The instrument was a stereoscope used for viewing a pair of photographs taken of the same object at slightly different angles. The overall effect obtained by looking through the lenses of the instrument conjured up a three-dimensional image. Newman recalled reading somewhere that during World War Two a certain Flight Officer Babington-Smith had – by using a similar device – detected from aerial photos the first solid evidence that the Nazis had created successfully their secret weapon, the flying bomb. Now another woman, Lisbeth Dubach, years later, was going to show him she had discovered what? As he approached the table he was aware of a tingling sensation at the base of his neck.
`This building,' Dubach began, 'is very strange. I have only once before seen anything similar. Take a look through the lenses, please…'
The laboratory! The building jumped up at Newman in all its three-dimensional solidity as though he were staring down at it from a very low-flying aircraft. He studied the photos and then stood upright and shook his head.
`I'm sorry, I don't see what you're driving at…'
`Look again, please! Those chimneys – their tips. You see the weird bulges perched on top – almost like huge hats perched on top?'
`Yes, I see them now…' Newman was stooped again gazing through the lenses, trying to guess what he was looking at could mean.
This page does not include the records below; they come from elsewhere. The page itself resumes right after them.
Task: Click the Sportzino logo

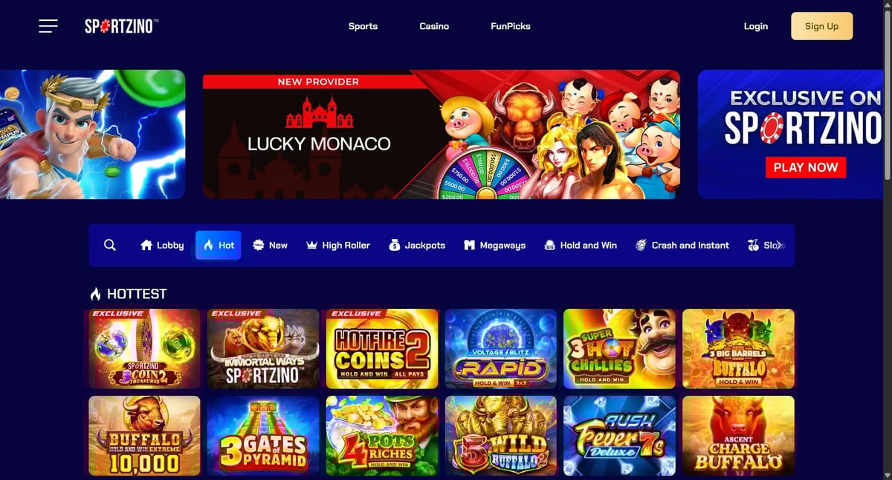Action: 121,26
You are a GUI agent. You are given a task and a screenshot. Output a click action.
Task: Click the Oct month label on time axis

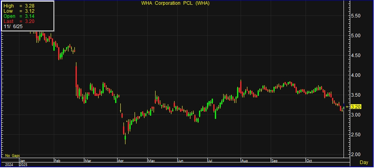309,160
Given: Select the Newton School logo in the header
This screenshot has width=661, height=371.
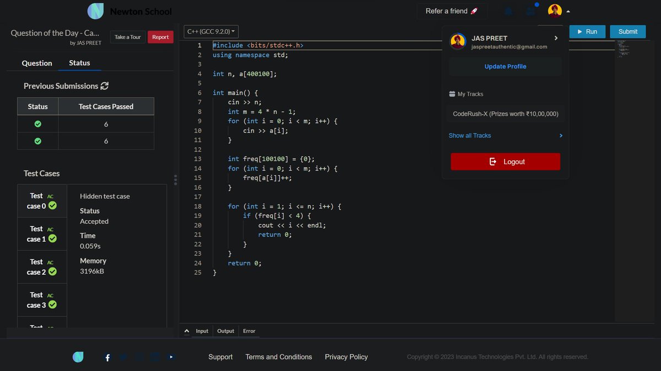Looking at the screenshot, I should coord(95,11).
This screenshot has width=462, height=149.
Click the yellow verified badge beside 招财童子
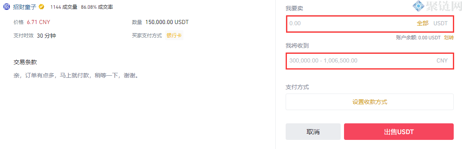(x=42, y=7)
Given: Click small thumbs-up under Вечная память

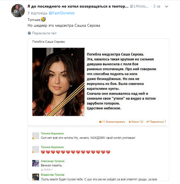Looking at the screenshot, I should [42, 170].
Once again he gave it up and shook his head.
`I must be thick,' he decided. 'I do now see what you've spotted but I can't detect anything sinister..
`Once while visiting England,' Dubach explained, 'I made a trip to your nuclear plant at Windscale, the plant where Sir John Cockcroft insisted during its design that they had to install special filters on the chimneys…'
`Oh, Christ!' Newman muttered to himself.
`There was a near-disaster at Windscale later,' Dubach continued. 'Only the filters stopped a vast radiation cloud escaping. The filters you are looking at now at the Fribourg complex are very similar..
`But one thing we can tell you,' Newman objected, 'is that this building has nothing whatever to do with nuclear power.'
`There is something there they are making which needs the protection of similar filters,' Dubach asserted.